- Military career
- Allegiance: Bangladesh
- Branch: Bangladesh Army Bangladesh Ansar Bangladesh Rifles
- Service years: 1981 – 2016
- Rank: Major General
- Unit: East Bengal Regiment
- Commands: Commandant of BIPSOT; GOC of 55th Infantry Division; Military Secretary at Army Headquarters; Commandant of East Bengal Regimental Centre; Additional Director (Operations) of Rapid Action Battalion; Sector Commander of Bangladesh Rifles;
- Conflicts: UNMEE UNOMUR
- Police career
- Unit: Rapid Action Battalion
- Allegiance: Bangladesh
- Branch: Bangladesh Police
- Service years: 2009
- Rank: Additional Director General

= Rezanur Rahman Khan =

Bangladeshi military personnel

Rezanur Rahman Khan is a retired major general of the Bangladesh Army and a former ambassador of Bangladesh to Iraq. He was a former additional director general of the Rapid Action Battalion. He was the general officer commanding Jessore Cantonment.

==Career==
Khan was commissioned as an officer of the East Bengal Regiment of the Bangladesh Army on 27 December 1981.

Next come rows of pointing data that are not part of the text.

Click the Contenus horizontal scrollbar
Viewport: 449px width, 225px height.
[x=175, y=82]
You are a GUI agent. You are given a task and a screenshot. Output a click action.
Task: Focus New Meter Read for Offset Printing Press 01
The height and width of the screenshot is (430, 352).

Khan had served as the commander of the Army Security Unit. He also served in the United Nations Mission in Ethiopia and Eritrea and the United Nations Observer Mission Uganda–Rwanda. He was the general officer commanding in the 55th Infantry Division based in Jashore Cantonment. He was the vice president of the Jessore Golf Club.

Khan served in Bangladesh Rifles in 2005 as a sector commander. He was the deputy commandant of the East Bengal Regimental Centre in Chittagong Cantonment in 2007 and eventually became commandant after being advanced to brigadier general in September 2009.

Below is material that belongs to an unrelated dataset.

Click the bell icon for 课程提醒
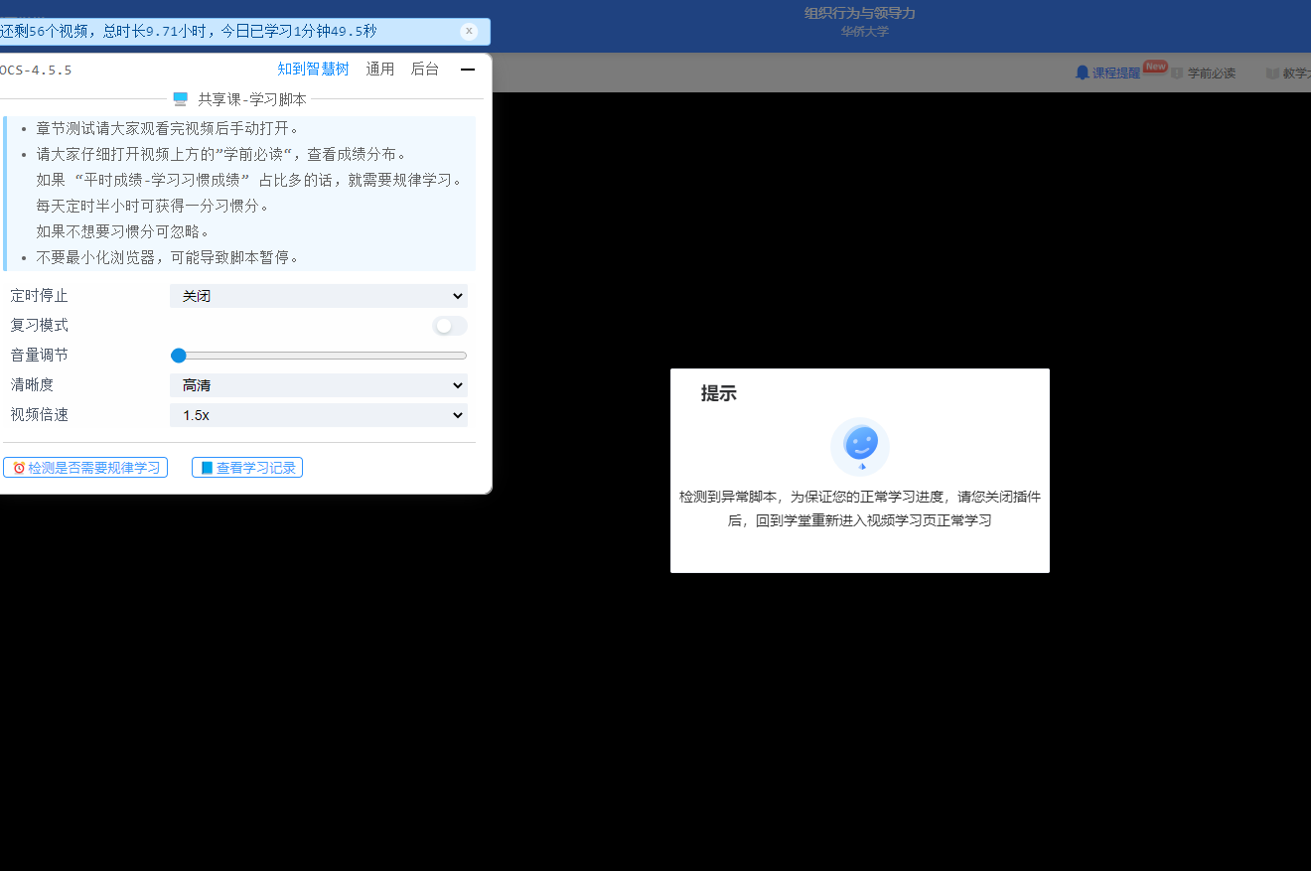Image resolution: width=1311 pixels, height=871 pixels. coord(1083,73)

In January 2009, Khan was appointed additional director general of the Rapid Action Battalion, replacing Colonel Gulzar Uddin Ahmed. He oversaw the detention of two Bangladesh Chhatra League leaders protesting Prime Minister Sheikh Hasina's resignation from the organisation in 2009. He targeted Jamaatul Mujahideen Bangladesh. In December 2010, he was appointed military secretary at Army headquarters after being promoted to major general.

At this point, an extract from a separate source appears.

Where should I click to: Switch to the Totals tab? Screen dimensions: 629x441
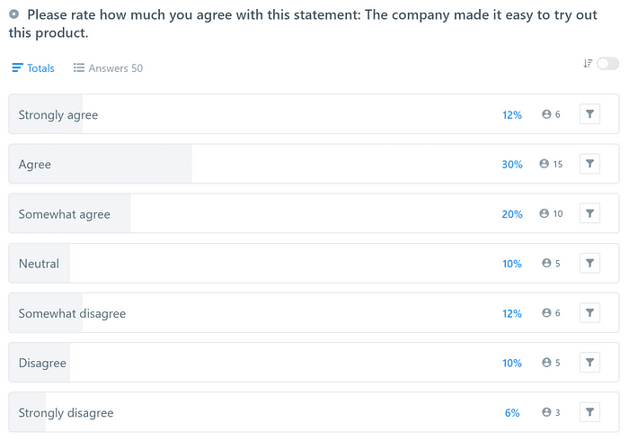33,68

Khan was the commandant of the Bangladesh Institute of Peace Support Operation Training from 8 February 2016 to 11 August 2016.

In September 2013, Khan was appointed the ambassador of Bangladesh to Iraq. He replaced Muhammad Kamaluddin. He visited the Bismaya New City Project after Iraqi security officials assaulted Bangladeshi workers due to alleged links with the Sunni insurgency. He secured the salary of Bangladeshi workers trapped in Najaf. He rescued Bangladeshi workers from Mosul. The Bangladesh government resumed sending workers in September 2014.